The court's review of an administrative action is limited to a determination of whether that administrative decision was made in violation of lawful procedures, whether it was arbitrary or capricious, or whether it was affected by an error of law. In re Pell v. Board of Educ., 34 N.Y.2d 222, 231 (1974). A determination is considered arbitrary and capricious when it is made "without sound basis in reason or regard to the facts." In re Peckham v. Calogero. 12 N.Y.3d 424, 431 (2009),citing Pell, 34 N.Y.2d at 231. If the agency's determination is rationally supported, the court must sustain the determination "even if the court concludes that it would have reached a different result than the one reached by the agency." Peckham, 12 N.Y.3d at 431 (citation omitted).

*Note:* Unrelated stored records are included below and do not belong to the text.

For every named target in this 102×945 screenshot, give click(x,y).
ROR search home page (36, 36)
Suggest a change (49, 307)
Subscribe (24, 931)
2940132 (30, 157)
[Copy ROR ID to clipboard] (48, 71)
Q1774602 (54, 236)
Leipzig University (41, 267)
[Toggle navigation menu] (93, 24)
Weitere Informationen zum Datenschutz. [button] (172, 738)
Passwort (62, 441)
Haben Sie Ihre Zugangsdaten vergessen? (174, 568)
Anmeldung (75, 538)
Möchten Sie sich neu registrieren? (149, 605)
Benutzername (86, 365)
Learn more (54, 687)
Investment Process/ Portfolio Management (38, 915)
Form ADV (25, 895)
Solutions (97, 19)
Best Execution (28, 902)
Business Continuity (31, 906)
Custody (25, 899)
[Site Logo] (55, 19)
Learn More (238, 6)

Hearing Officer Hines' rejection of petitioner's excuse for missing the hearing was irrational (see Caso v. Manmall, Inc., 68 A.D.3d 470, 471 [1st Dep't 2009]), especially since petitioner moved almost immediately to vacate the default and her previous participation in the both the 2009 and 2010 termination proceedings suggest that her default "was inadvertent, unintentional and an isolated incident devoid of any pattern of dilatory behavior." Spvropoulos v. Hirsh, 21 A.D.3d 818 (1st Dep't 2005) (citations omitted). Nevertheless, it cannot be said that it was arbitrary, capricious, or otherwise irrational for Hearing Officer Hines to determine that petitioner had not offered a meritorious defense to the charges that her rent was chronically late. Although Hearing Officer Tines considered charges that were not specified against petitioner, namely the failure to pay rent from July 2010 to January 2011, it cannot be said that it was irrational for her to use this period of non-payment as further evidence that petitioner had repeatedly failed to pay rent on time. Furthermore, petitioner admitted that she was not paying her rent on time and was, therefore, in violation of the probation. The court is constrained by case law that sets forth that chronic rent delinquency and a violation of probation are grounds for termination. See, Davis v. Hernandez, 13 A.D 3d 90, 91 (1st Dep't 2004). The court further notes that petitioner's alleged excuse for not paying her rent on time, unemployment, is contradicted by her own supporting evidence in this Article 78 proceeding as well as the income affidavits attached to NYCHA's opposition papers. Accordingly, it is hereby,
ORDERED and ADJUDGED that the petition is denied and the proceeding is dismissed.